■ **QUOTED PASSAGE**
5. Play a pen-and-paper RPG
I know that pen-and-paper RPGs are not for everyone, but I also know that you can’t really know if they are for you if you haven’t tried one. The camaraderie you get from spending dozens of hours together crawling through dungeons using nothing more than some dice, maybe some miniatures and a shitload of imagination is not to be discounted by someone who hasn’t done it, and if you think you were crushed by the Red Wedding, just wait until it’s your own character — the one you nurtured from a stripling who barely knew which end of a sword to use to a powerful warrior — who dies at the hands of a cruel betrayal and blown saving throw.

4.  Fall in love with a fandom
The essence of being a geek is the unrestrained passion we have for the most esoteric things, and you haven’t embraced your geekdom until you’ve felt the unbridled obsession of a true fandom love. I’m not just talking about “see all the movies on day one” fandom; I’m talking about spending hours in forums arguing about fan theories and minute differences between the book and the movie. I’m talking about tearing up a little every time the subject of the unjust cancellation of your favorite show comes up, even a decade and a half later (goddamnit Firefly, why did you die so young?). I’m talking about getting into a bidding war on eBay over some bizarre piece of memorabilia that you’re not even sure what you’ll do with if you win. There’s nothing like that kind of all-consuming obsession for a fictional universe, and as stupid as it might seem from the outside, it’s amazing.

3. Dive deep with a marathon
Speaking of obsessive love, I don’t know of any more effective way to go deep with a fandom than marathoning it. I discovered this on a lark, when I randomly decided to watch thirty zombie movies in thirty days — then decided to do the same thing once a year for almost a decade — and blossomed from guy who likes zombie movies to zombie movie guy. I definitely recommend the thirty movies in thirty days approach, but you could probably get a taste by just dedicating a week of your TV/movie time to whatever your fandom is. It works great with videogames, too: You think you love Final Fantasy now? Wait until you spend a year playing through every game in the series, back to back from the first to the last.

■ **RECORDS**
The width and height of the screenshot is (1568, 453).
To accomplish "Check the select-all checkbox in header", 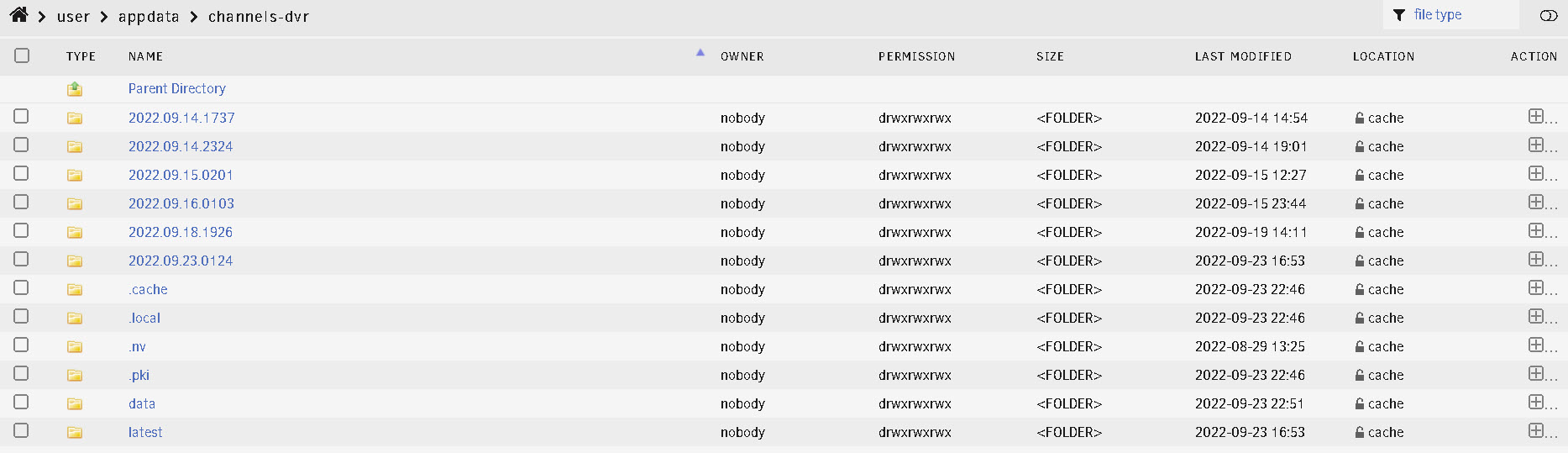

--

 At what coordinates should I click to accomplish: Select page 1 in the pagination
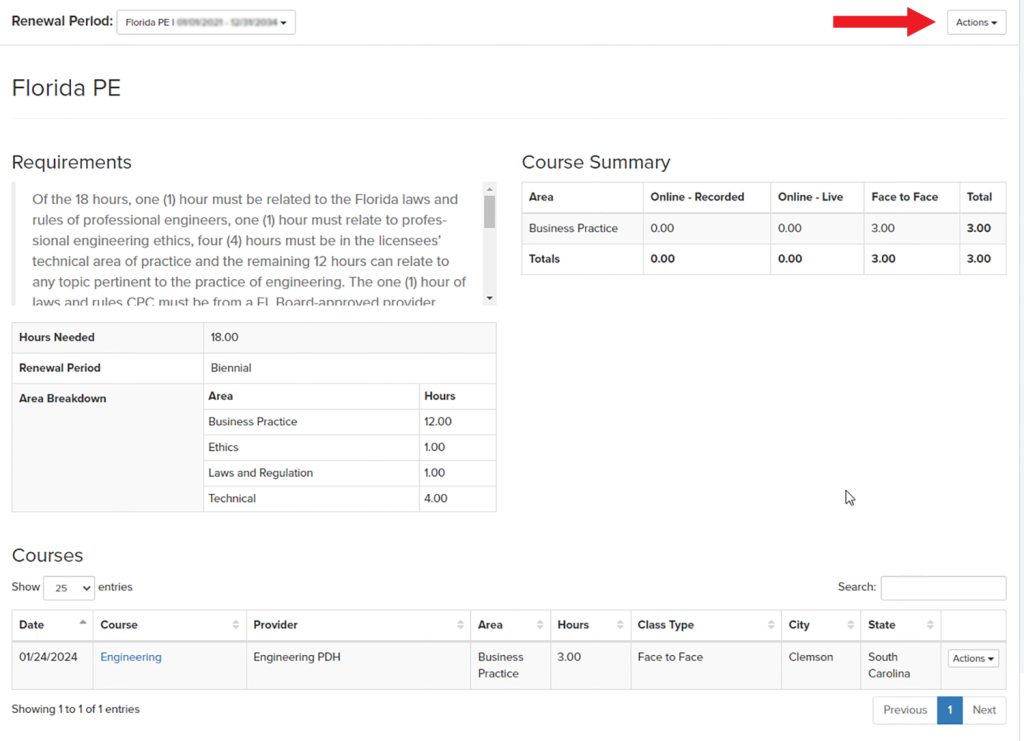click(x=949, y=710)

■ **DIRECTIVE A**
Based on the passage on geek experiences, decide whether each statement agrees with it: (i) the writer watched thirty zombie movies in thirty days once a year for almost a decade; (ii) the writer claims pen-and-paper RPGs suit everyone; (iii) the writer pictures spending a year playing every Final Fantasy game back to back. For each, give yes or no and quote the words of the passage that settle it.
■ **DIRECTIVE B**
Reproduce word for word the section of the passage on geek experiences that runs from "3. Dive deep" up to and including "to the last.".

■ **TASK RESPONSE A**
(i) Yes: "I randomly decided to watch thirty zombie movies in thirty days — then decided to do the same thing once a year for almost a decade"
(ii) No: "I know that pen-and-paper RPGs are not for everyone"
(iii) Yes: "Wait until you spend a year playing through every game in the series, back to back from the first to the last."

■ **TASK RESPONSE B**
3. Dive deep with a marathon
Speaking of obsessive love, I don’t know of any more effective way to go deep with a fandom than marathoning it. I discovered this on a lark, when I randomly decided to watch thirty zombie movies in thirty days — then decided to do the same thing once a year for almost a decade — and blossomed from guy who likes zombie movies to zombie movie guy. I definitely recommend the thirty movies in thirty days approach, but you could probably get a taste by just dedicating a week of your TV/movie time to whatever your fandom is. It works great with videogames, too: You think you love Final Fantasy now? Wait until you spend a year playing through every game in the series, back to back from the first to the last.